- Opening Delimiter -

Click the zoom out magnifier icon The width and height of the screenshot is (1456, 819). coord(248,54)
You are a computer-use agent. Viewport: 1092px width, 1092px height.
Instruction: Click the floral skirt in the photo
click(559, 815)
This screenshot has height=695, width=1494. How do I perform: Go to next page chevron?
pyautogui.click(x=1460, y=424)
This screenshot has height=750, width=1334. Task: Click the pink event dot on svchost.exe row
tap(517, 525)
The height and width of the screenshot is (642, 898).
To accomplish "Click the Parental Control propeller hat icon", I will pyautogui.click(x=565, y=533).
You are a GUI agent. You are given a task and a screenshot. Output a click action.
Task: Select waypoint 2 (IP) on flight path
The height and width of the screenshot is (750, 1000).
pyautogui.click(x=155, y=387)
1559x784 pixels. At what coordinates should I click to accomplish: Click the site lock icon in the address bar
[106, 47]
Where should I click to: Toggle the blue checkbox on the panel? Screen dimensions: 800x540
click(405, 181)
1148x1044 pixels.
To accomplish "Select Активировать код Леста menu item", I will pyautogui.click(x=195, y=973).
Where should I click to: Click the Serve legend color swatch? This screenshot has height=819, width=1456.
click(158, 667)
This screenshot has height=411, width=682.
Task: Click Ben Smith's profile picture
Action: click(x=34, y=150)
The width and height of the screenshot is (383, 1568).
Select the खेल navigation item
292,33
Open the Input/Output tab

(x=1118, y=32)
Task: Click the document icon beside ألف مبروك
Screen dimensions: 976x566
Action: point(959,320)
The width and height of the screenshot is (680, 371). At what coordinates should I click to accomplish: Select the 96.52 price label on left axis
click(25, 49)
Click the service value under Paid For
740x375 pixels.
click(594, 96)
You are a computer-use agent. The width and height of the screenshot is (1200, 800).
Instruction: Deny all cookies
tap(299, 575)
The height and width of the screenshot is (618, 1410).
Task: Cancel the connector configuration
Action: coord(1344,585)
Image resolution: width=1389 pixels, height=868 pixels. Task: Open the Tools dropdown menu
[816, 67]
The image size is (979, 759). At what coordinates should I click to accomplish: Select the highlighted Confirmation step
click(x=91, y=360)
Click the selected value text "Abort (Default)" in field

- Closing Delimiter -

Exercise directions –
What is needed is an exact repetition of the lines from the first line of the records through the line containing "1148x1044 pixels.", both ends included, and nothing more.

The completed task –
Click the zoom out magnifier icon The width and height of the screenshot is (1456, 819). coord(248,54)
You are a computer-use agent. Viewport: 1092px width, 1092px height.
Instruction: Click the floral skirt in the photo
click(559, 815)
This screenshot has height=695, width=1494. How do I perform: Go to next page chevron?
pyautogui.click(x=1460, y=424)
This screenshot has height=750, width=1334. Task: Click the pink event dot on svchost.exe row
tap(517, 525)
The height and width of the screenshot is (642, 898).
To accomplish "Click the Parental Control propeller hat icon", I will pyautogui.click(x=565, y=533).
You are a GUI agent. You are given a task and a screenshot. Output a click action.
Task: Select waypoint 2 (IP) on flight path
The height and width of the screenshot is (750, 1000).
pyautogui.click(x=155, y=387)
1559x784 pixels. At what coordinates should I click to accomplish: Click the site lock icon in the address bar
[106, 47]
Where should I click to: Toggle the blue checkbox on the panel? Screen dimensions: 800x540
click(405, 181)
1148x1044 pixels.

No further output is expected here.